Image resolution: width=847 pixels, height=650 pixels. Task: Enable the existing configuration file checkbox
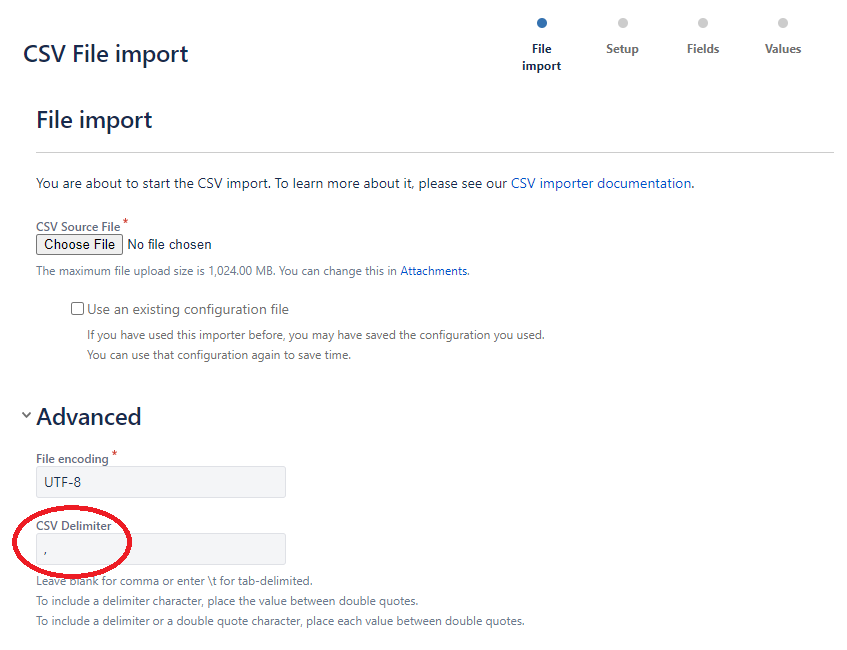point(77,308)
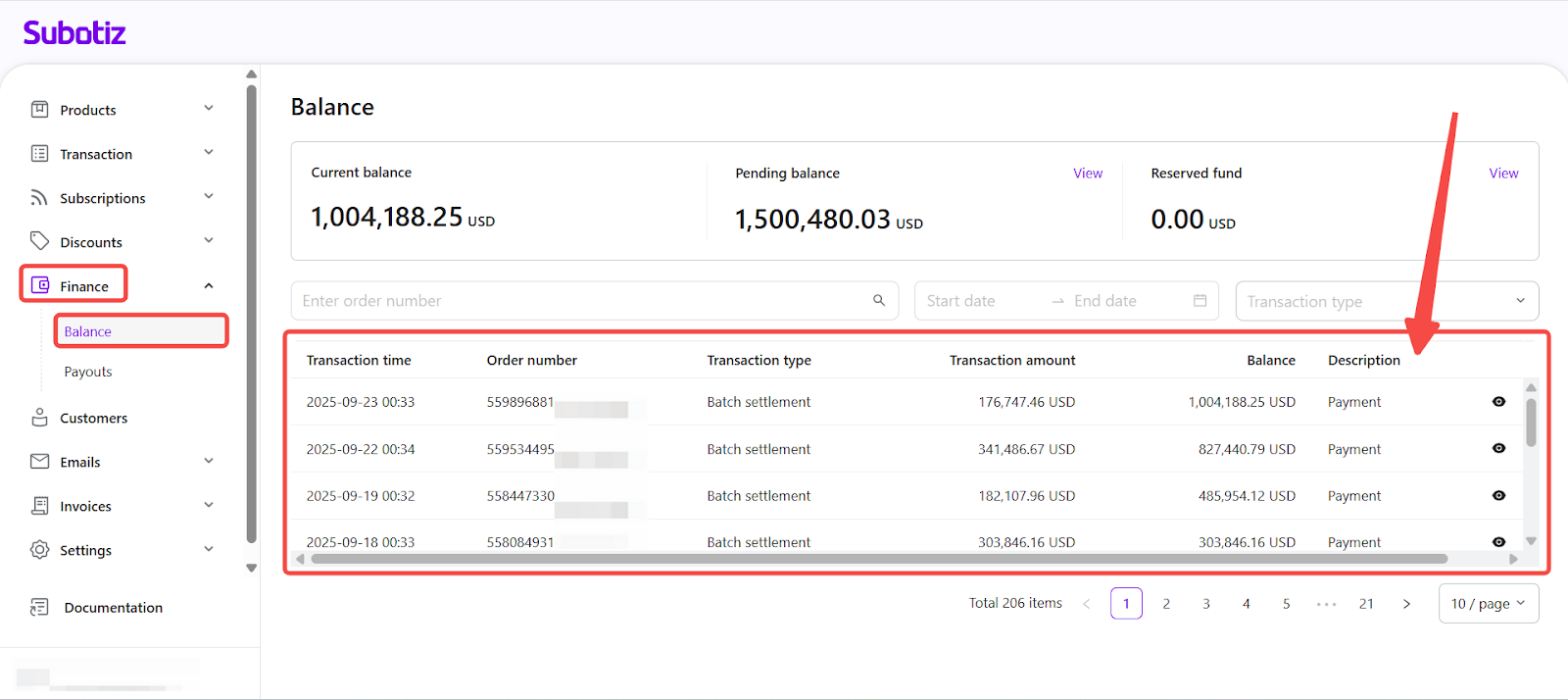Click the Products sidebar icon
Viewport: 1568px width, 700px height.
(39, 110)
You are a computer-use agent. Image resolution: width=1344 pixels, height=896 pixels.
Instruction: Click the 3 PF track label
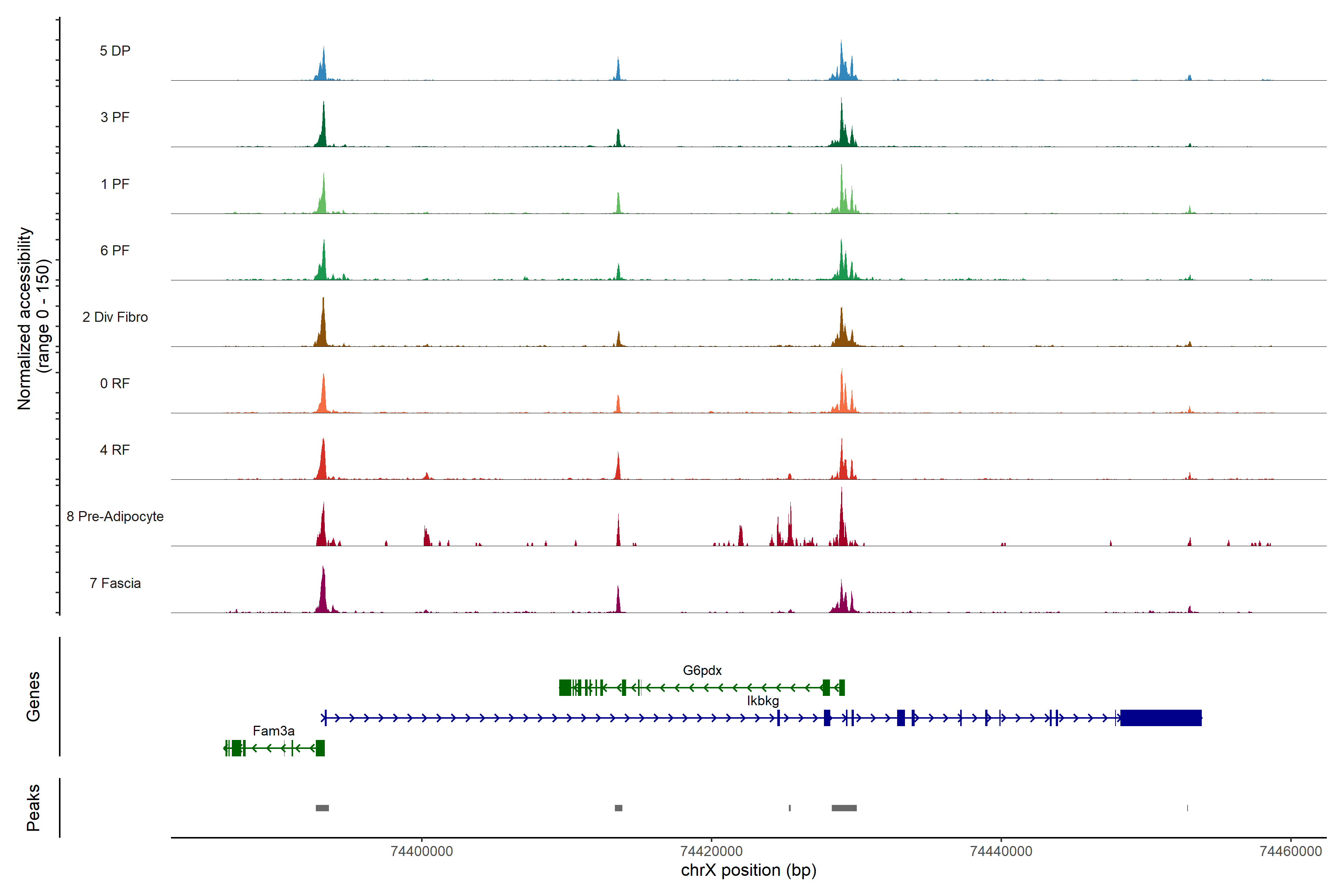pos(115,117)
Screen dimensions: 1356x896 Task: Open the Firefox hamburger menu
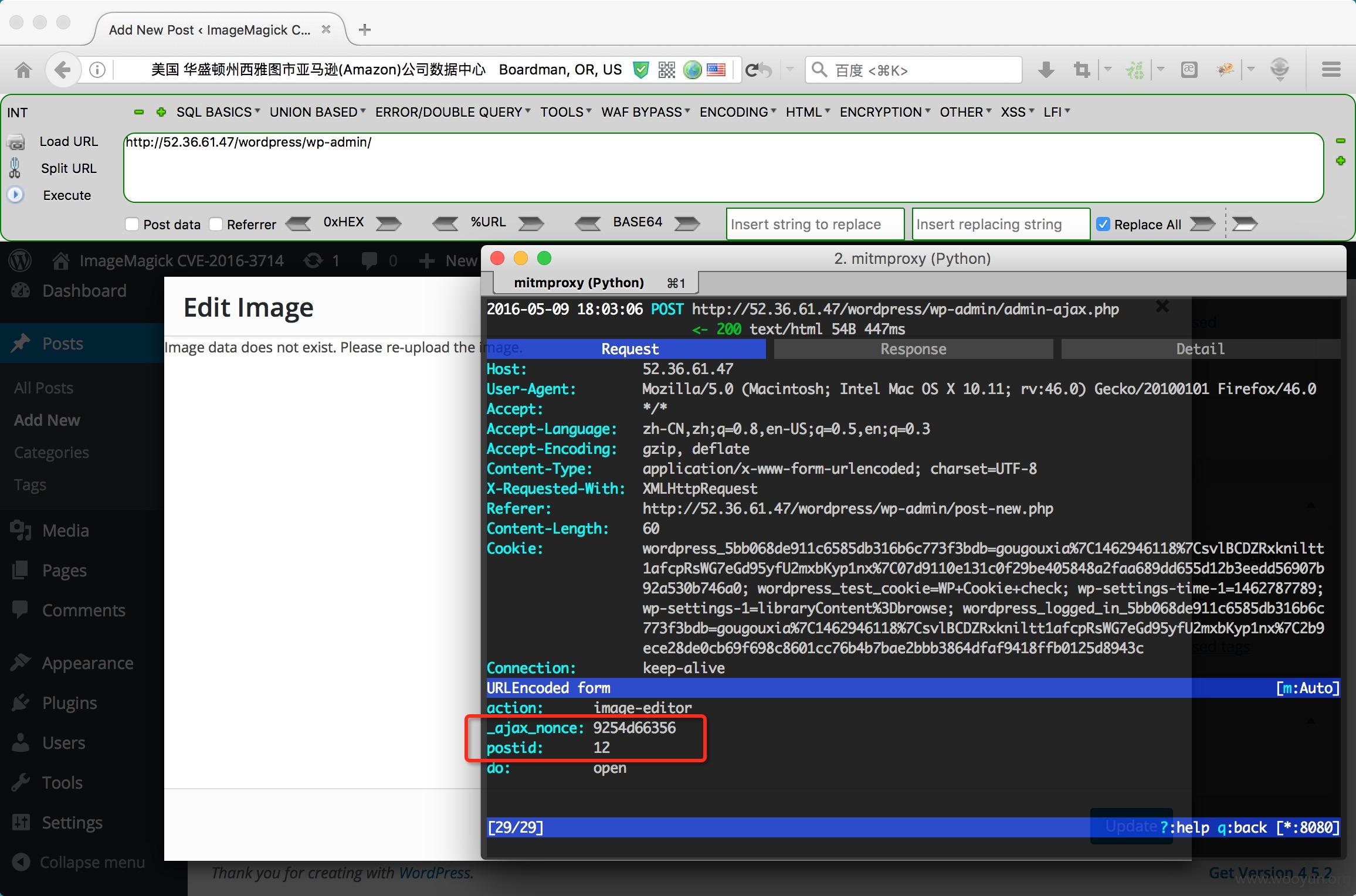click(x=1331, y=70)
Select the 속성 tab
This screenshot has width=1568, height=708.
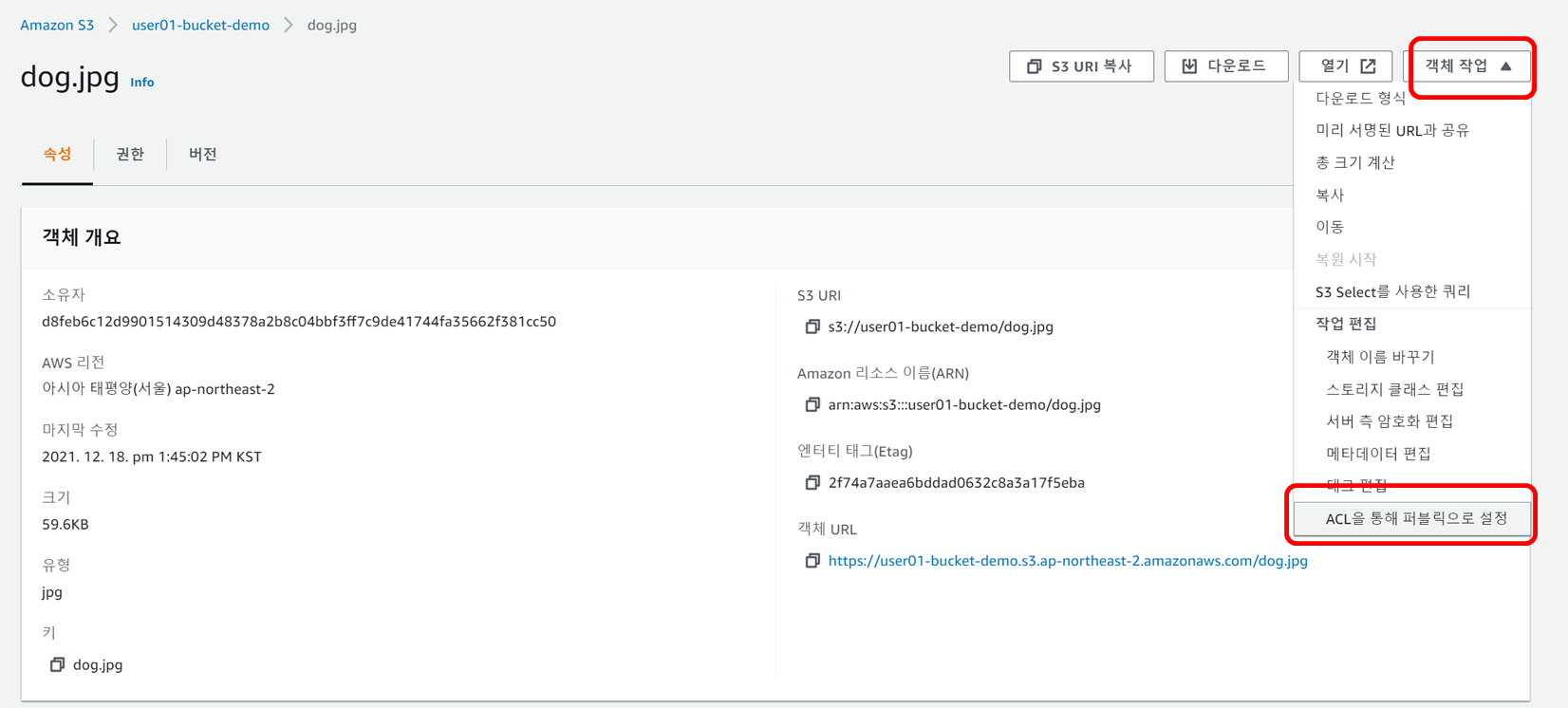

**SET EXERCISE**
Reproduce each of the items above verbatim, omitting the pictures.

**RESPONSE FOR THIS EXERCISE**
Image resolution: width=847 pixels, height=650 pixels. Task: Enable the existing configuration file checkbox
point(77,308)
Click the Products sidebar icon
Viewport: 1568px width, 700px height.
(39, 110)
You are a computer-use agent. Image resolution: width=1344 pixels, height=896 pixels.
Instruction: Click the 3 PF track label
pos(115,117)
Screen dimensions: 1356x896 Task: Open the Firefox hamburger menu
click(x=1331, y=70)
Select the 속성 tab
This screenshot has width=1568, height=708.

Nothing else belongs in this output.